*Problem description*
No pictures go into the copy. Write out exactly the lines below from the one containing "Switch to the Shading workspace tab" through the one containing "Select the Face.jpeg".

*Given data*
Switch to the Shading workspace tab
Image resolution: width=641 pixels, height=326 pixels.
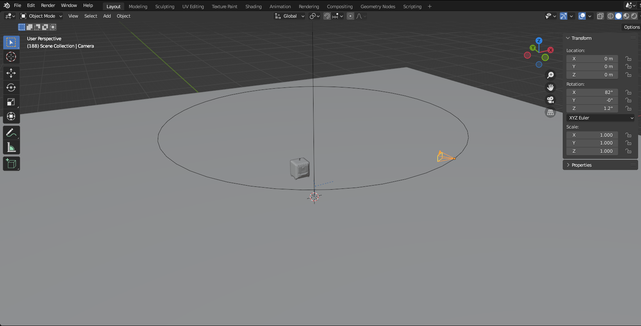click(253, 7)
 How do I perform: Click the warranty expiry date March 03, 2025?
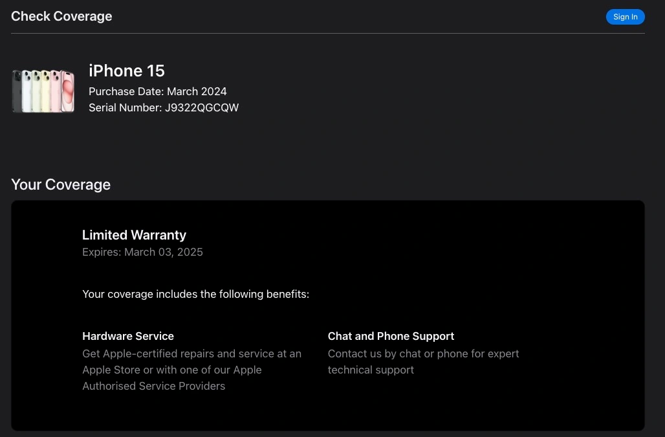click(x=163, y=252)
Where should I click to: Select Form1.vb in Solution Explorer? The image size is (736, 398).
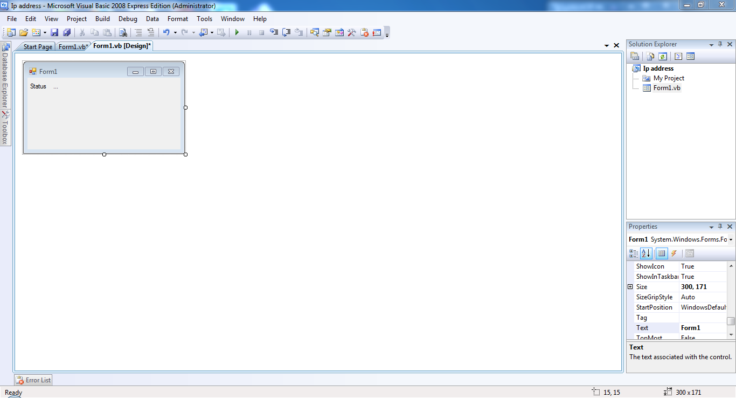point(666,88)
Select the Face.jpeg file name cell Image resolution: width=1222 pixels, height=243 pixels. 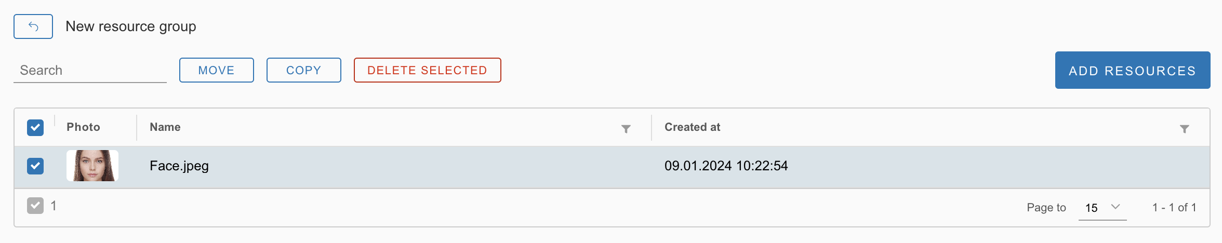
==
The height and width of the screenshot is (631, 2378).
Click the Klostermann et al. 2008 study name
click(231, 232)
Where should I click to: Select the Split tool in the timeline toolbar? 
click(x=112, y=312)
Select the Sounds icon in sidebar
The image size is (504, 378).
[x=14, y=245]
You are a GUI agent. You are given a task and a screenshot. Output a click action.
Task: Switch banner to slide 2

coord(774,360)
--
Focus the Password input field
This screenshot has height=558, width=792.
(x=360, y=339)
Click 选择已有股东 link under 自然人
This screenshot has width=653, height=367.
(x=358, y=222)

*Finished exercise*
Switch to the Shading workspace tab
Image resolution: width=641 pixels, height=326 pixels.
click(253, 7)
 How do I perform: Click the warranty expiry date March 03, 2025?
click(x=163, y=252)
Where should I click to: Select Form1.vb in Solution Explorer? The image size is (736, 398).
point(666,88)
Select the Face.jpeg file name cell Image resolution: width=1222 pixels, height=243 pixels. 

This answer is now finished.